第五話 ●波風
その夜、少々遅めの晩餐会が開かれようとしていた。
といっても彼と私の二人だけなので、会、と言うには寂しいかもしれない。
私は結局、食事に呼ばれるまで部屋で物思いに沈んでいた。
その事を頭から振り払い、今は目の前の幸運に目を向け、笑顔でいようと努める。
絵物語でしか見たことのない、何人も並べそうな細長い食卓が眼前に伸びていた。
その細長い端と端の席に、私と彼はそれぞれ着いている。豪華な額縁の絵を背にして彼が、使用人の入る扉の側に私。
私の作法など、所詮街人の中でのもの。途方もない難所に思えた。
いいえ旅人たるもの堂々と、ただ失礼のないようにとの心持であれば良いのよ。
そう言い聞かせても、どう使うのかよく分からない並べられた幾つかの食器類を前にして、微かに震える手を膝の上でぎゅっと押さえていた。
しかも先ほどまで旅人であることを悩んでいたというのに、今度は都合よく縋ろうとしていることも情けなかった。

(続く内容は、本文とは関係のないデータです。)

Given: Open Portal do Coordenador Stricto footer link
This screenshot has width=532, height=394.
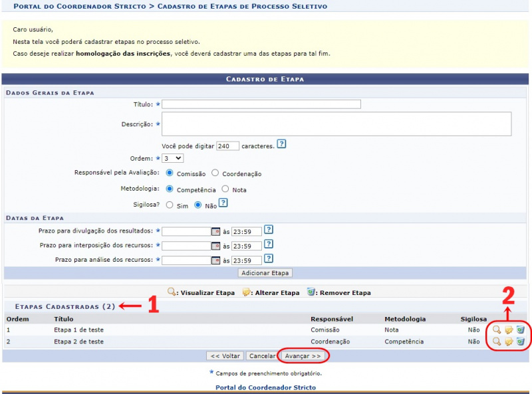Looking at the screenshot, I should pos(265,387).
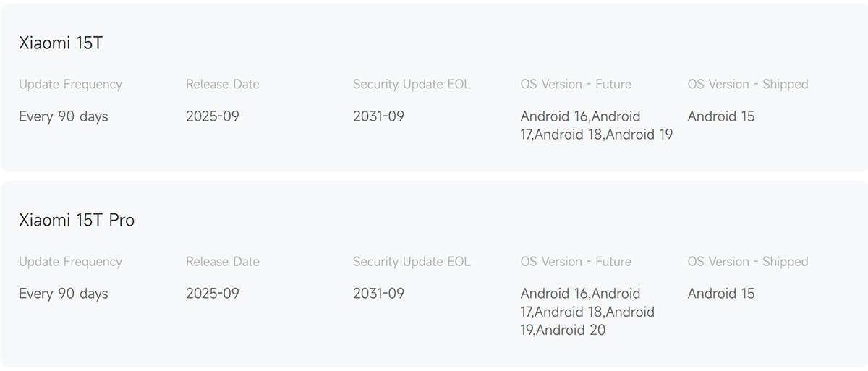Click OS Version - Shipped label in 15T Pro card
The height and width of the screenshot is (371, 868).
[747, 262]
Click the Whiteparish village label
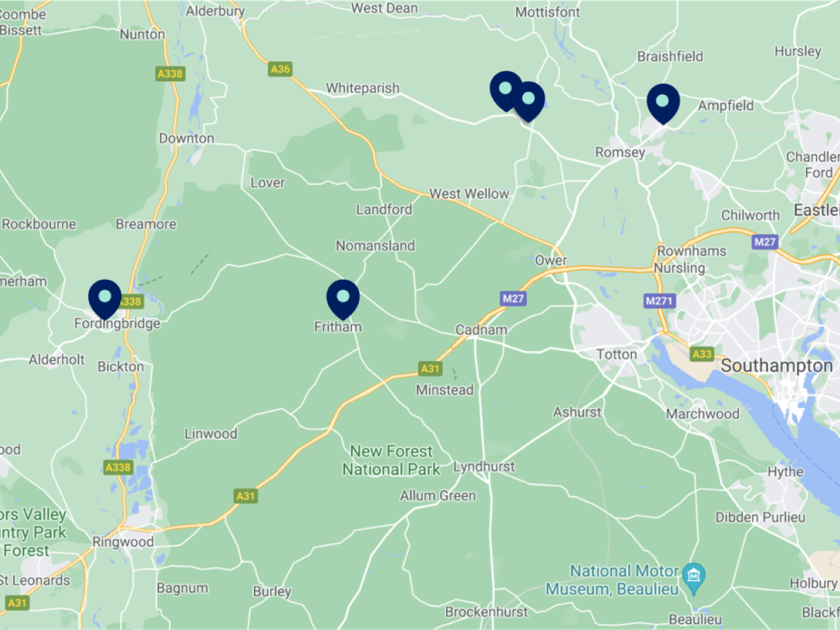The width and height of the screenshot is (840, 630). pos(363,88)
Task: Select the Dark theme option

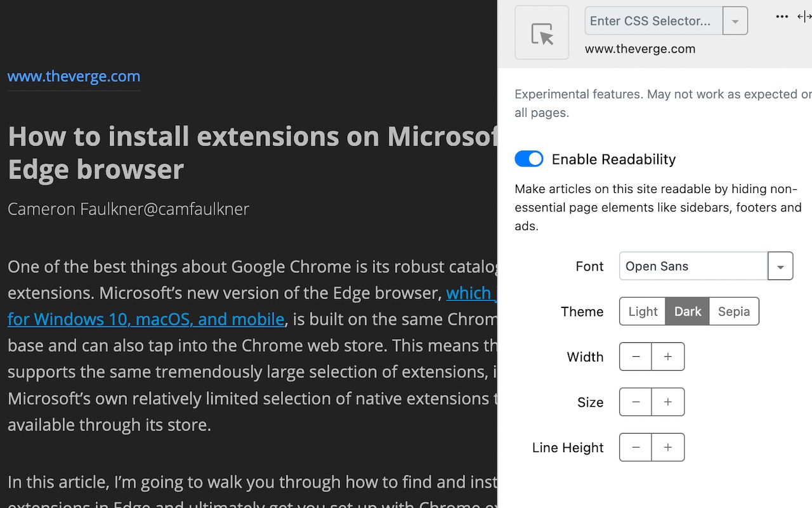Action: [x=687, y=312]
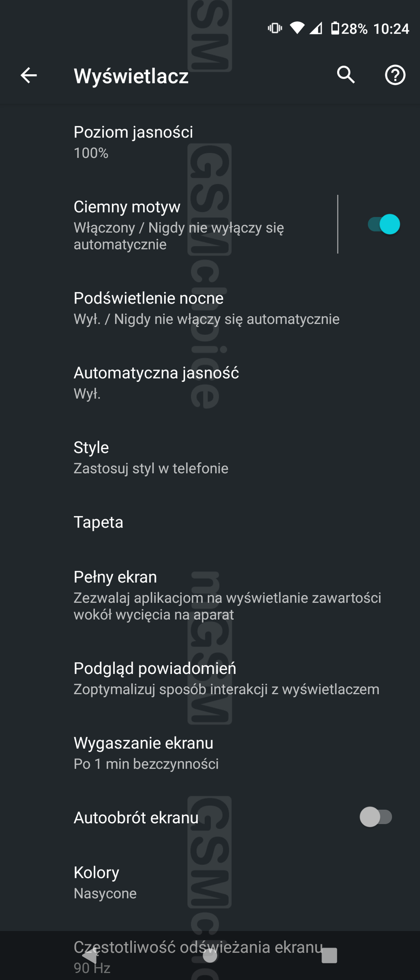Open Ciemny motyw details text
The height and width of the screenshot is (980, 420).
coord(179,225)

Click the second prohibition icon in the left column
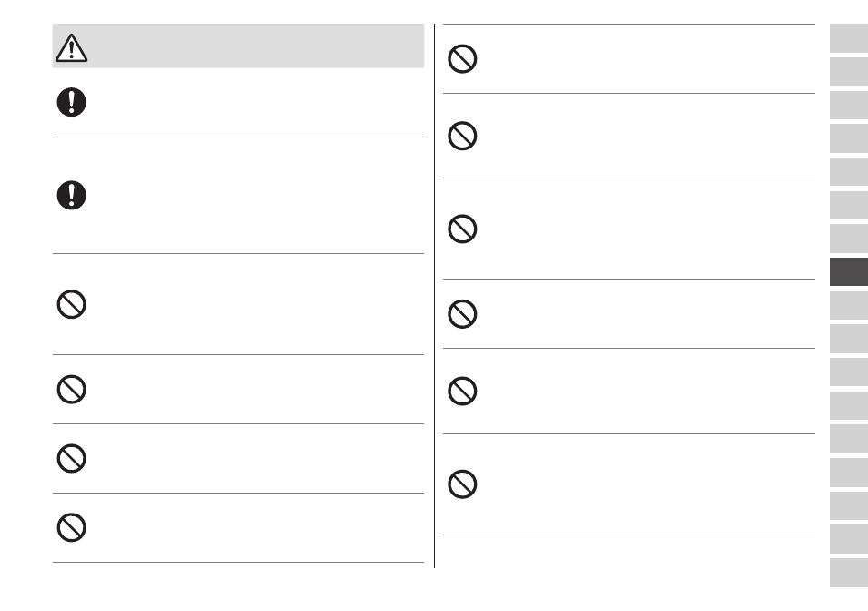(71, 390)
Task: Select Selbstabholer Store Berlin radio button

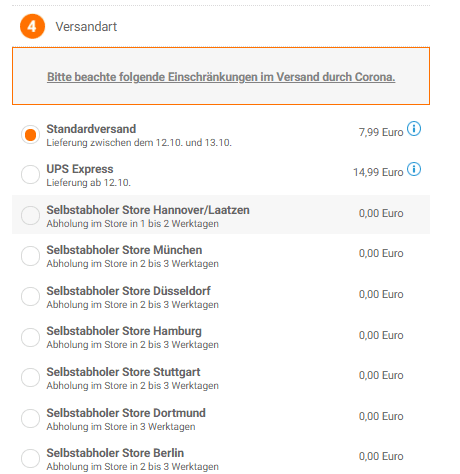Action: pos(30,458)
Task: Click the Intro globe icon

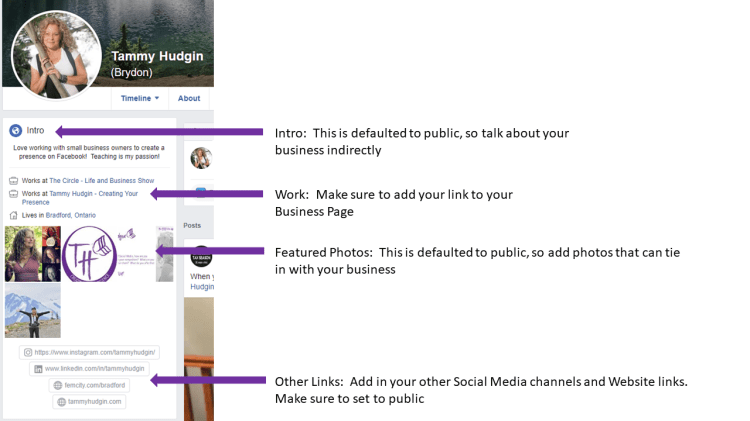Action: 15,131
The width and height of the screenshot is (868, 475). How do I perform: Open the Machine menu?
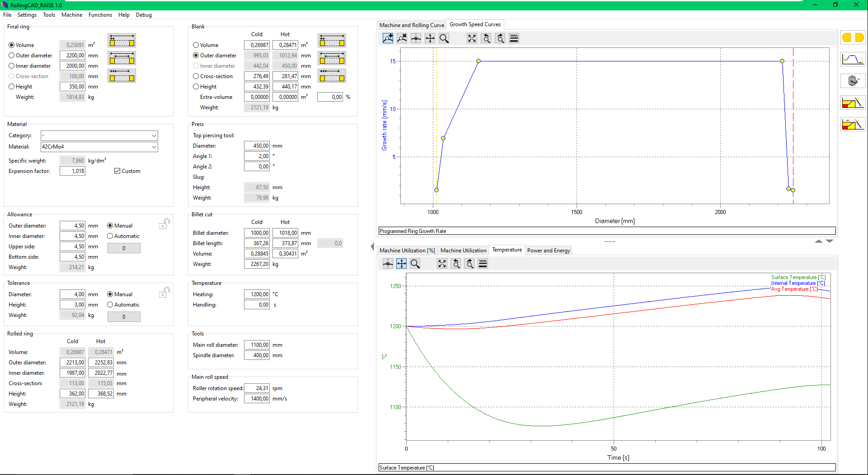pos(72,15)
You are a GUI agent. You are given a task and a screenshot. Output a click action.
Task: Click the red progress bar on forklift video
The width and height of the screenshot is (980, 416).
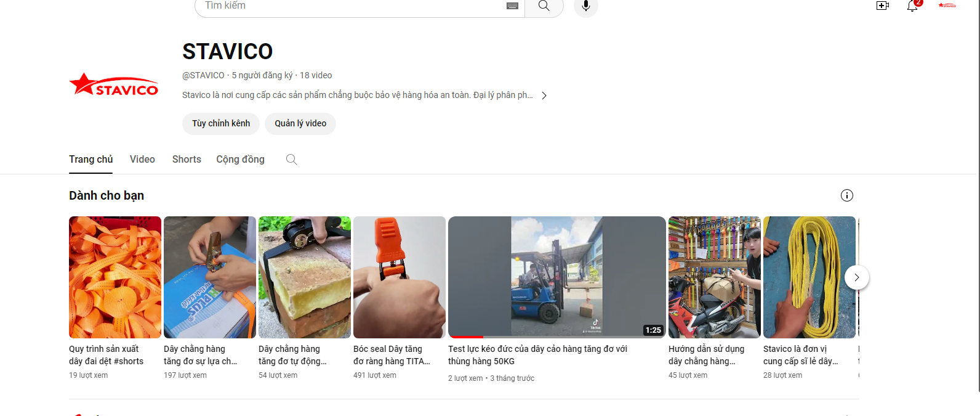point(466,337)
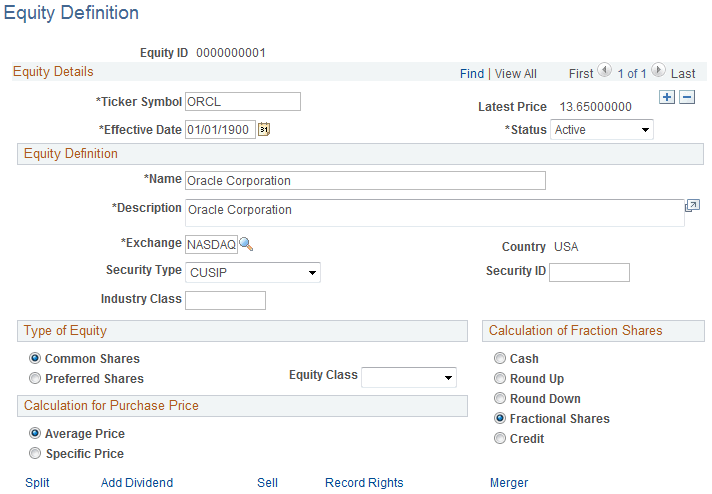This screenshot has height=494, width=712.
Task: Click the delete row minus icon
Action: (x=687, y=97)
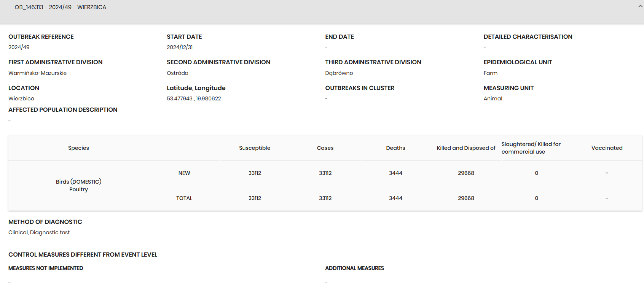This screenshot has height=292, width=644.
Task: Collapse the outbreak panel with the chevron
Action: click(640, 6)
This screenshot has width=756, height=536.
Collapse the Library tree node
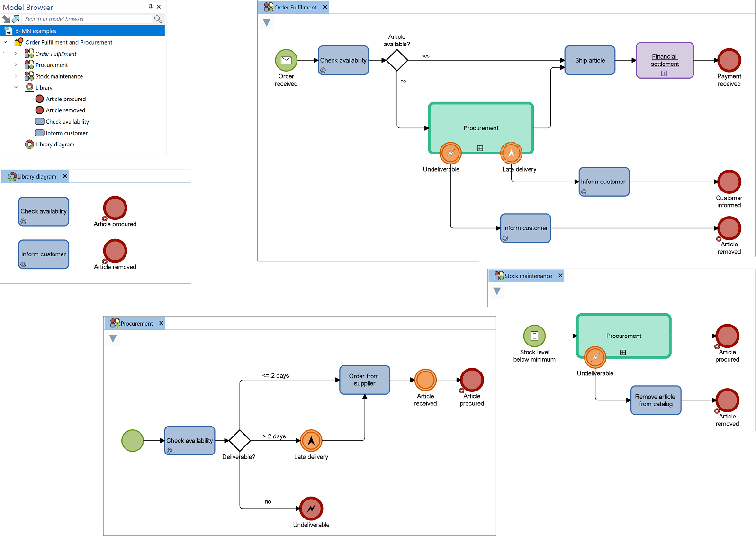[16, 88]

ちらと、遠い彼の顔を伺う。眉間にしわを寄せているように見える。
やっぱり何かまずかったかしら。
「席を移る」
彼はそういうと、卓の角を挟んだ私の隣へ席を定めた。
使用人はぎょっとして、大慌てで彼の分を移動し配膳し直している。
驚いたのは、私のほうだ。
「少人数用の一室を指定したつもりだったが、忘れていたようだ」
それでも 彼の方が席を移るなんてとんでもないことだった。
「いえ、それなら私が移ります」
彼は私の腕に触れ、立ち上がろうとするのを制した。
「もう準備はできたよ。気を使わせたね」
そしてそっとグラスを握らせてくれる。
ああ、きっと震えているのがばれていたのね。
細やかな気配りは、そういった教育を受けてきたからだろうか。
それでいて、何かを決めれば有無を言わせずやりとげる。それも押し付けられた気もなく受け入れてしまう。
「この出会いに感謝しよう」
気が付くと、グラスは澄んだ赤みを帯びた果実酒で満たされていた。
いけない、ぼんやりしていたらひっくり返してしまう。
軽く互いのグラスを合わせると、慌てるようにして喉を潤す。
口当たりの良い、爽やかな風味が鼻を抜け、少しだけ緊張がほぐれる気がした。
すぐに料理が運ばれ、小さな重い蓋付きの鍋から香草の食欲をそそる湯気が立ち上る。
使用人は、それぞれの目の前にそれをおくと、蓋を外して下がった。
引き続き、パンの籠やら付け合せの豆料理など、幾つかの皿が置かれると、使用人は礼をして続き部屋へ去った。だが、いつ呼ばれてもいいように待機はしているだろう。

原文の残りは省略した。